The Senior Associate will be part of a dedicated team and execute against IRM strategy and conduct independent risk assessments/review and challenge on technology, fraud, payments, and third-party projects/processes/controls for a new digital bank platform being deployed both on-prem and in the AWS cloud. This role is expected to be able to lead assessments, identify and assess risks, document findings and opinions, and report and escalate as necessary to executive management or corporate risk partners. This role will need to work in close partnership with all lines of internal risk management peers including other first line of defense teams, corporate risk functions and internal audit. This role requires a combination of financial services (ideally US banking) risk management and cloud technology experience and expertise.

RESPONSBILITIES:

• Identifying risks and requirements related to regulations and policies

• Mapping risks and requirements to product functionality and processes

• Reviewing configuration, controls and mitigation activities against risks

• Assessing testing designs and approach and review test result output

• Preparing materials for risk and compliance governance meeting review and signoff

• Manage delivery timelines and develop materials to ensure IRM independent opinion appropriately represented during committee meetings, external exams and internal audits.

• Ensure all activities and deliverables achieve their timeliness, quality and accuracy service levels.

• Help keep CIRO informed on status of program execution and emerging risks.

• Ensures a sound operational and compliance control environment through establishment of a system of internal controls.

• Continuously monitor sources of risk within LOB KRIs, KPIs, QC functions, control testing, losses, fraud, incidents, and industry events. Identify control and policy/procedure updates.

• Drive, track and report on issue identification and remediation.

• Support process for constructive engagement with the Second and Third Lines of Defense regarding differences or conflicts in operational risk appetite, risk metric determination or evaluation, issue severity or other areas of dispute.

QUALIFICATIONS:

• Education: bachelor’s degree or equivalent work experience in Accounting, Business, Statistics, Risk Management, Information Systems/Security, Finance, Economics or equivalent field.

• 7+ years of Technology Risk Management, GRC, or Audit experience

• Practical experience using industry frameworks such as COBIT, ITIL , NIST 800-53, CSA-CCM v4, Fed Ramp, CIS Benchmarks, to identify, assess, mitigate, and report information and operational risk.

• Minimum 2+ yrs. of Cloud experience (adoption, implementation) in AWS, Azure, GCP is a must (AWS preferable).

• Experience working directly in one or more of these Cloud domains - Solutions Architect, DevOps, SysOps, or Data Engineering – is highly desirable.
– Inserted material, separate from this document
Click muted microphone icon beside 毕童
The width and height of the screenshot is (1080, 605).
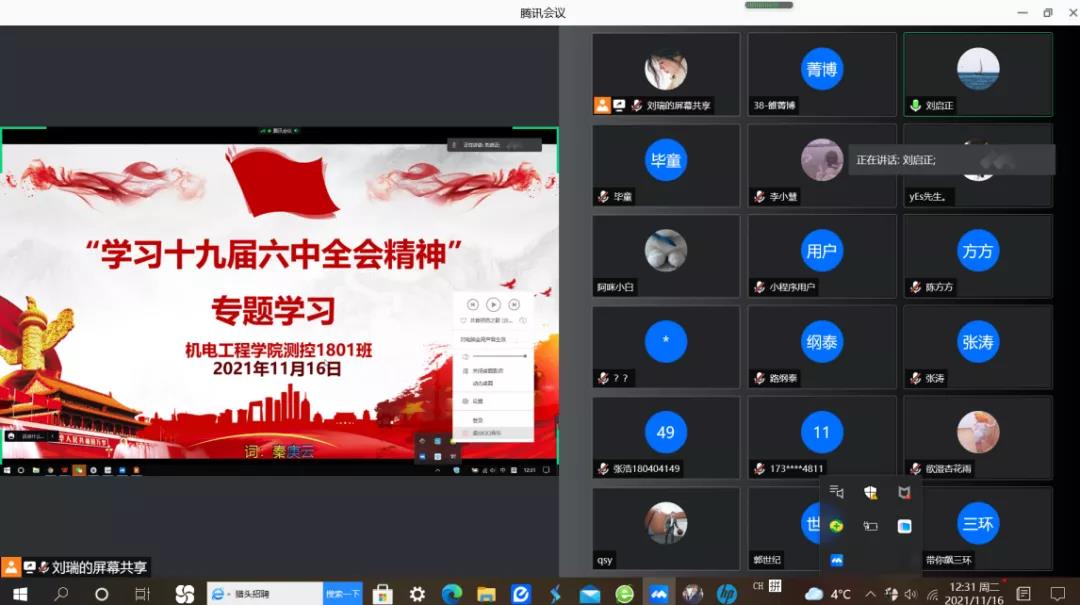click(x=603, y=197)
Should have working knowledge of services such as (or equivalent to) AWS EC2, API Gateway, CodeCommit, CodePipeline, Lambda, S3, RDS, VPC, ELB, Route53, Auto-Scaling, IAM through AWS Console, and CloudFormation

• Fundamental understanding of Cloud architectures, controls and risks from hands-on practical experience is a must.

• AWS-Certified Cloud Practitioner foundational certification (or equivalent for other Cloud platforms) is highly desired, higher certification levels a strong plus.
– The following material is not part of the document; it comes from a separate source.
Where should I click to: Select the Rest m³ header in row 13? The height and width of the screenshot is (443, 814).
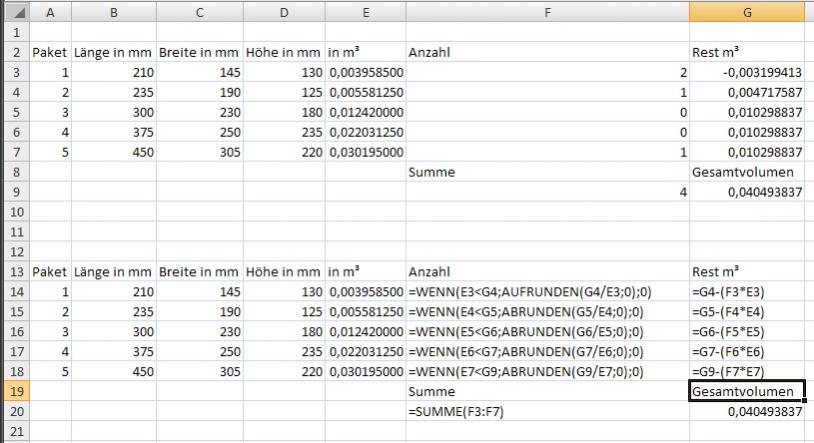click(x=747, y=271)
• AI/Machine Learning knowledge a plus

• Risk Certification preferred (i.e., CRISC, CISM, CISA, etc.)

• Demonstrated knowledge of operating in a regulated entity, preferably a ban

• Drive results and meet deadlines to reduce risks in a fast-paced environment with minimal supervision.
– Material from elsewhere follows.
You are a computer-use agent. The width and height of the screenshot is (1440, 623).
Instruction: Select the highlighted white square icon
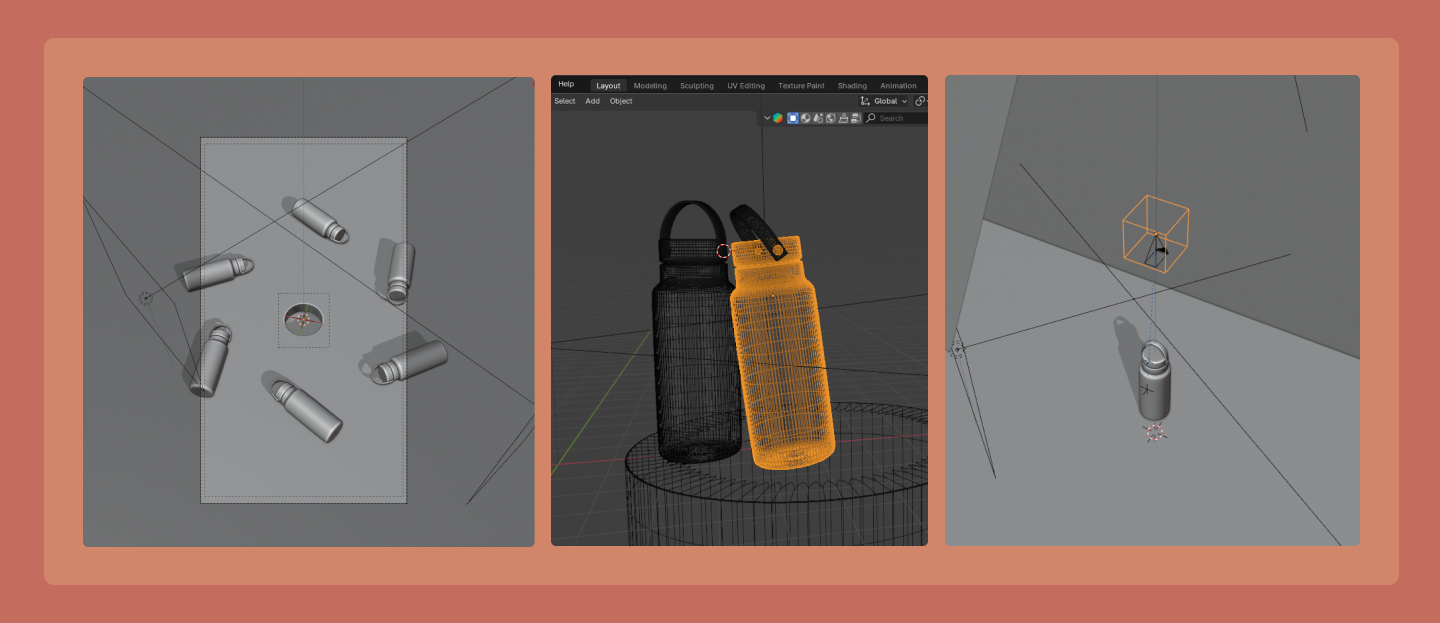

• Analyze highly complex business issues and produce results, opinions and recommendations that are conveyed in an easy-to-understand manner.

• Strong ability to lead, partner, and influence across all leadership levels.

• Excellent communication skills, including an ability to influence stakeholders across the organization, to speak effectively in small and large-group settings, and to write clearly in internal memos, presentations and e-mails

• Strong attention to detail in a fast-paced work environment.

• Fully accountable for timeliness, completeness, quality of projects, processes, products and services

• Remains calm and focused on goals while facing pressures, obstacles or short-term setbacks.

• Keeps up to date with external market events, pressures and regulations which may impact the organization and assesses whether similar issues exist in the organization.

• Monitors adherence to policies, regulations, processes and procedures within function and actively undertakes corrective action where necessary.

• Understands end to end processes across the organization and how processes are integrated.

At Santander, we value and respect differences in our workforce and strive to increase the diversity of our teams. We actively encourage everyone to apply.

Santander is an equal opportunity employer. All qualified applicants will receive consideration for employment without regard to race, color, religion, sex, sexual orientation, gender identity, national origin, genetics, disability, age, veteran status or any other characteristic protected by law.